■ **Supplied text**
━━━━━━━━━━━━━━━━━━━━━━━━━━━━━━
Israel has dropped 80,000 tonnes of bombs on civilians, schools, hospitals, universities, schools, shelters, mosques, churches, museums, and clinics. Over 59,000 persons were killed, including 10,000 who are still under the rubble and over 113,500 were injured, out of them 17,000 children and over 13,500 women have been killed, and over 25,000 orphaned. “What else do they want to commit that they haven’t already? Besides all kinds of war crimes and destruction, will they resort to nuclear weapons next?”
MA’AN, has provided developmental and emergency aid in Gaza and the West Bank for over 36 years, offering food, non-food items, WASH, shelter, counselling, and developmental aid.
Now, Australian aid is even more critical. “We face 10-20% cuts to projects,” said Khader. “Some are completely frozen or cancelled.”
Since the war began, MA’AN has provided over 200,000 food parcels, each sustaining a family of six for two weeks—feeding around one million Palestinians. In addition to more than 190,000 hot meals, each meal for 5 persons.
Throughout the war, MA’AN has supplied food parcels including flour, milk packs, 99,000kg of fresh bread, vegetable baskets, over 72 million liters of drinking water, WASH services for shelters, distributed more than 3,000 tents, and tens of thousands of sealing-off kits (SoK). In addition to tens of thousands of children’s clothing kits, hygiene & dignity kits, diapers for elderly and children, cash assistants to displaced families, distributed over 9,000 blankets in Gaza and West Bank, provided agricultural inputs for farmers and psychological support for children and mothers.
“We’ve built 183 toilets in shelters, where 864 people share one latrine. People wait in line for three hours—you could reach London before reaching the toilet,” Khader said.
Women shave their heads due to lack of soap or shampoo. Some elderly and disabled have one diaper for five days.
“Israel blocks money to Gaza. Only one bank still operates. Prices have soared, with money changers and merchants charging 15-25% commissions.”
━━━━━━━━━━━━━━━━━━━━━━━━━━━━━━
■ **Data extracts**
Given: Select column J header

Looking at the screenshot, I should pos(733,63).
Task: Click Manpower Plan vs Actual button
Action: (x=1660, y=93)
━━━━━━━━━━━━━━━━━━━━━━━━━━━━━━
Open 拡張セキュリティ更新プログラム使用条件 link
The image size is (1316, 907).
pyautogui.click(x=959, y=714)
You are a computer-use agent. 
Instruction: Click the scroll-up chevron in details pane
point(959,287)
━━━━━━━━━━━━━━━━━━━━━━━━━━━━━━
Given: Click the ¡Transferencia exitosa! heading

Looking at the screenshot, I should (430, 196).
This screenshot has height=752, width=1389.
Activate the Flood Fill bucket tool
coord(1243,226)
━━━━━━━━━━━━━━━━━━━━━━━━━━━━━━
■ **Required actions**
1. Using the Gaza aid text, answer each question briefly.
(a) For how many years has MA'AN provided developmental and emergency aid in Gaza and the West Bank?
(b) How many toilets has MA'AN built in shelters?
(c) What commissions do money changers and merchants charge?
2. Decide whether each statement agrees with the Gaza aid text. Answer yes or no, and quote the words from the text that settle it.
(a) Each MA'AN food parcel sustains a family of six for two weeks.
(b) MA'AN distributed fewer than 1,000 blankets.
(c) Several banks still operate in Gaza.

■ **Solved tasks**
1.
(a) Over 36 years
(b) 183
(c) 15-25%

2.
(a) Yes: "each sustaining a family of six for two weeks"
(b) No: "distributed over 9,000 blankets in Gaza and West Bank"
(c) No: "Only one bank still operates."